Until early this century, Hindus believed that if you crossed the oceans, the “black waters,” by leaving the physical boundaries of India, you would lose your identity and become an outcaste.


              crossing black waters

Once she stepped outside, her skin

dissolved. She struggled to stay

 

afloat but as years distanced her

from the caress of the Ganges

 

that once swept her plains,

holy hum of her hidden

 

Himalayan caves, she grew

weak. Just when she started

 

to drown, webs of seed,

teeth, and hair unraveled

 

to release her, let her float away,

guided by loose, unkempt stars.

 

coming down the mountain

for Shiv Ram Kashyap

 

Great-grandfather enters my room in Los Angeles, clutching two clumps of roots still bleeding Himalayan mud. He says he’s sorry to come so late at night, but he can’t find his way. The family house he built in Lahore still stands, but neighbors have moved in and his family is gone.

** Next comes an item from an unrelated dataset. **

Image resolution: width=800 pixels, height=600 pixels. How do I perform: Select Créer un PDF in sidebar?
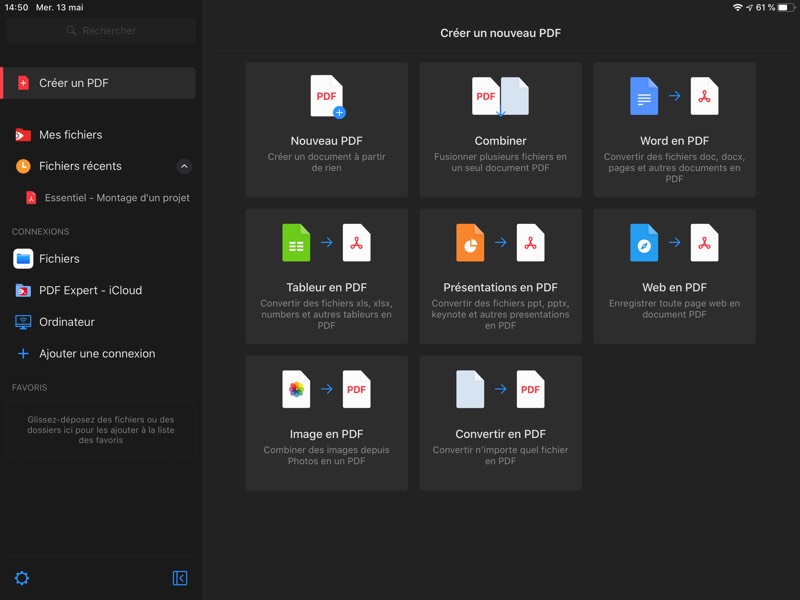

At the University, the botany lab he founded no longer bears his name. His students have aged terribly—they look right through him. He has trouble with his eyes, sees just half of everything—his students, the map of India on the wall.  Even the city landscape is missing parts—temples, sari shops, certain street names. The last thing he remembers is climbing the mountain, up from the city he once knew and loved.  He looks so tired, I want to help him but am myself adrift, barely flickering in this city’s sea of lights. Our family’s dispersed like seeds, searching for each other and their own selves in clouds of lost mountains. I see, says Grandfather with his half-blind eyes, but then he’s gone, waving dead roots in my face.